I’ve been warning subscribers of my Private Wealth Advisory that we were heading for a dark period in the markets. I’ve outlined precisely how this will play out as well as which investments will profit from another bout of Deflation.
To join us…
Graham Summers
Chief Market Strategist
Good Investing!
PS. If you’re getting worried about the future of the stock market and have yet to take steps to prepare for the Second Round of the Financial Crisis… I highly suggest you download my FREE Special Report specifying exactly how to prepare for what’s to come.

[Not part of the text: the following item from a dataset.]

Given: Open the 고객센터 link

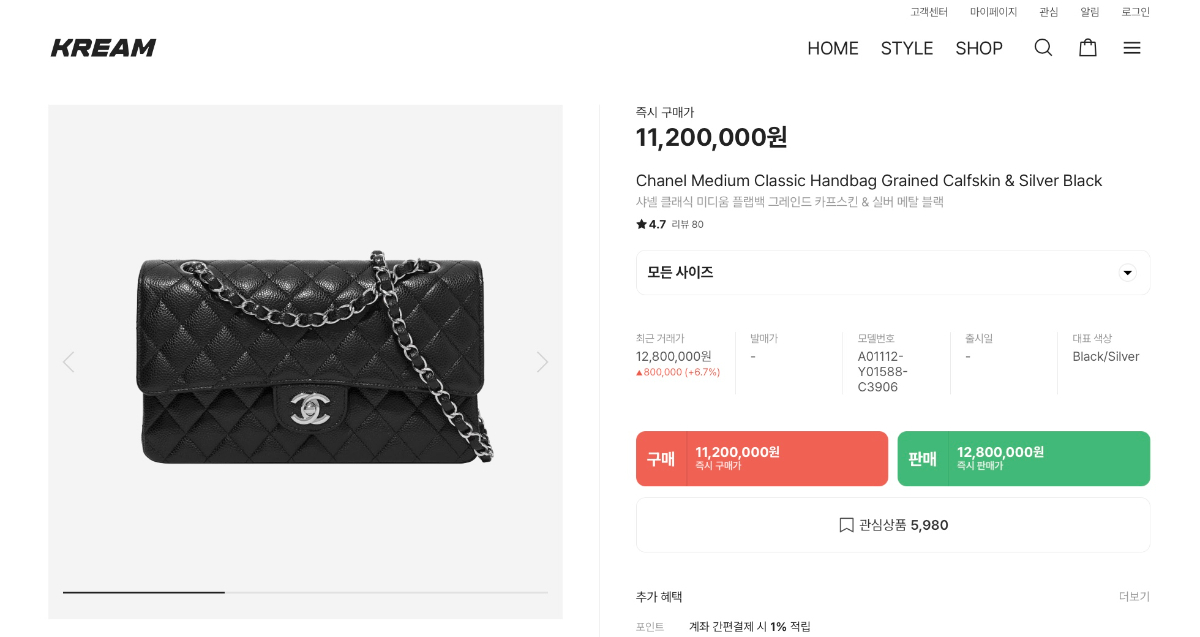Looking at the screenshot, I should coord(929,12).
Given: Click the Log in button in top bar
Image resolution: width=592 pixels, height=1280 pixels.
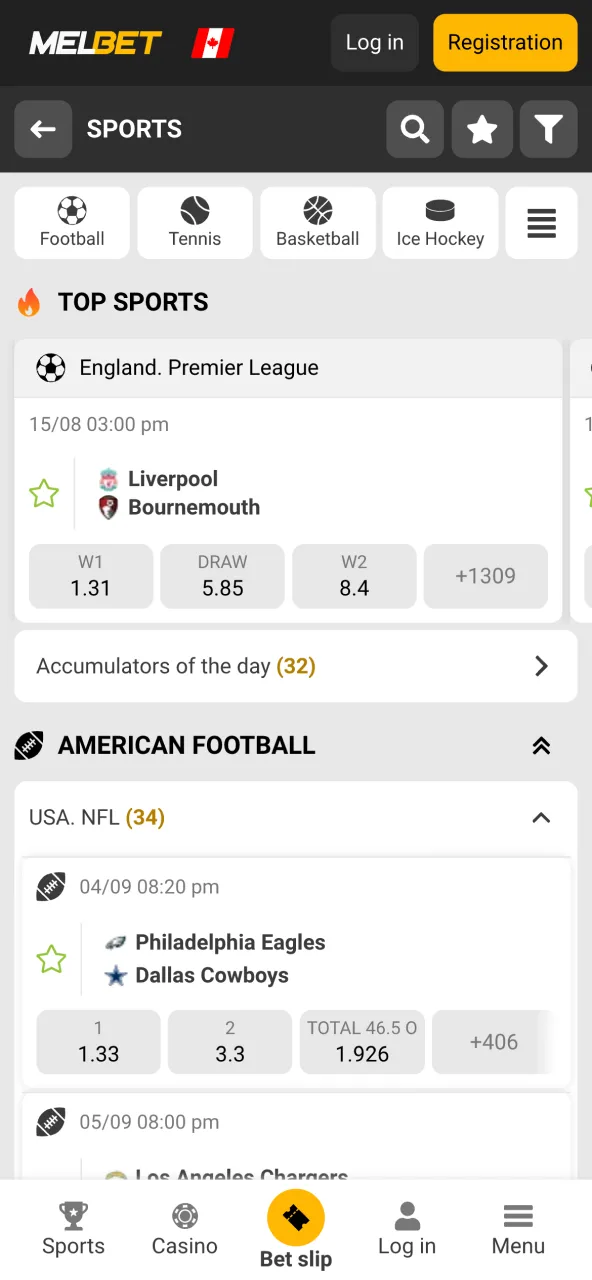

I call it The Financial Crisis “Round Two” Survival Kit. And its 17 pages contain a wealth of information about portfolio protection, which investments to own and how to take out Catastrophe Insurance on the stock market (this “insurance” paid out triple digit gains in the Autumn of 2008).
Again, this is all 100% FREE. To pick up your copy today, got to http://www.gainspainscapital.com and click on FREE REPORTS.
Graham also writes Private Wealth Advisory, a monthly investment advisory focusing on the most lucrative investment opportunities the financial markets have to offer. Graham understands the big picture from both a macro-economic and capital in/outflow perspective. He translates his understanding into finding trends and undervalued investment opportunities months before the markets catch on: the Private Wealth Advisory portfolio has outperformed the S&P 500 three of the last five years, including a 7% return in 2008 vs. a 37% loss for the S&P 500.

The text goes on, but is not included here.